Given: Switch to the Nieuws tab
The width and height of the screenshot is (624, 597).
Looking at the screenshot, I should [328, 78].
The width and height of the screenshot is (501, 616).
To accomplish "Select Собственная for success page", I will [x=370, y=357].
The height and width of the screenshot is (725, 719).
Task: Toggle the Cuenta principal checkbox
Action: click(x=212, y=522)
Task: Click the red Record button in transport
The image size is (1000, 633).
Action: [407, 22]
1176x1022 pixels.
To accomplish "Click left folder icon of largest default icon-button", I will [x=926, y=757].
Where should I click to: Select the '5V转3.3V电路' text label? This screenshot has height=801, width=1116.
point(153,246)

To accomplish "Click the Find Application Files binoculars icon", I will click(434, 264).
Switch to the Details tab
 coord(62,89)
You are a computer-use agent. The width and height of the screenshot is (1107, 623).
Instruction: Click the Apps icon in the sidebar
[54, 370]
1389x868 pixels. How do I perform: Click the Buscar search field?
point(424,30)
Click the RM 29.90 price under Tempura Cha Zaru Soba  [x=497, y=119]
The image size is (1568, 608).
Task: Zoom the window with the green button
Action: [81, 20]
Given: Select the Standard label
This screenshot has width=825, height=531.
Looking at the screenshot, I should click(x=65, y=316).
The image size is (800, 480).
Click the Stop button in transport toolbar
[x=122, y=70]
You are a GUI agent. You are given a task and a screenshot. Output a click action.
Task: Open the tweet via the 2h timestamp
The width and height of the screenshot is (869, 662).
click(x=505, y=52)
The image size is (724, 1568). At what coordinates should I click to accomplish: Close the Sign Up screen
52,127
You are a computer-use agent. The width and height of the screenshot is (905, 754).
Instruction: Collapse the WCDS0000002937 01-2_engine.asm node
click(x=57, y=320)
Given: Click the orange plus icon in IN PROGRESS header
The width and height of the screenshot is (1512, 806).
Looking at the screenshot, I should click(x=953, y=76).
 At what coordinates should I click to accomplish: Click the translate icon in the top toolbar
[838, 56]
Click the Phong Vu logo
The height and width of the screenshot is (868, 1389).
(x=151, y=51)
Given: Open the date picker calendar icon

_____

Aim: Copy the entire listing above word for word, line by line.

Result below:
Given: Switch to the Nieuws tab
The width and height of the screenshot is (624, 597).
Looking at the screenshot, I should [328, 78].
The width and height of the screenshot is (501, 616).
To accomplish "Select Собственная for success page", I will [x=370, y=357].
The height and width of the screenshot is (725, 719).
Task: Toggle the Cuenta principal checkbox
Action: click(x=212, y=522)
Task: Click the red Record button in transport
The image size is (1000, 633).
Action: [407, 22]
1176x1022 pixels.
To accomplish "Click left folder icon of largest default icon-button", I will [x=926, y=757].
Where should I click to: Select the '5V转3.3V电路' text label? This screenshot has height=801, width=1116.
point(153,246)

To accomplish "Click the Find Application Files binoculars icon", I will click(434, 264).
Switch to the Details tab
 coord(62,89)
You are a computer-use agent. The width and height of the screenshot is (1107, 623).
Instruction: Click the Apps icon in the sidebar
[54, 370]
1389x868 pixels. How do I perform: Click the Buscar search field?
point(424,30)
Click the RM 29.90 price under Tempura Cha Zaru Soba  [x=497, y=119]
The image size is (1568, 608).
Task: Zoom the window with the green button
Action: [81, 20]
Given: Select the Standard label
This screenshot has width=825, height=531.
Looking at the screenshot, I should click(x=65, y=316).
The image size is (800, 480).
Click the Stop button in transport toolbar
[x=122, y=70]
You are a GUI agent. You are given a task and a screenshot. Output a click action.
Task: Open the tweet via the 2h timestamp
The width and height of the screenshot is (869, 662).
click(x=505, y=52)
The image size is (724, 1568). At what coordinates should I click to accomplish: Close the Sign Up screen
52,127
You are a computer-use agent. The width and height of the screenshot is (905, 754).
Instruction: Collapse the WCDS0000002937 01-2_engine.asm node
click(x=57, y=320)
Given: Click the orange plus icon in IN PROGRESS header
The width and height of the screenshot is (1512, 806).
Looking at the screenshot, I should click(x=953, y=76).
 At what coordinates should I click to accomplish: Click the translate icon in the top toolbar
[838, 56]
Click the Phong Vu logo
The height and width of the screenshot is (868, 1389).
(x=151, y=51)
Given: Open the date picker calendar icon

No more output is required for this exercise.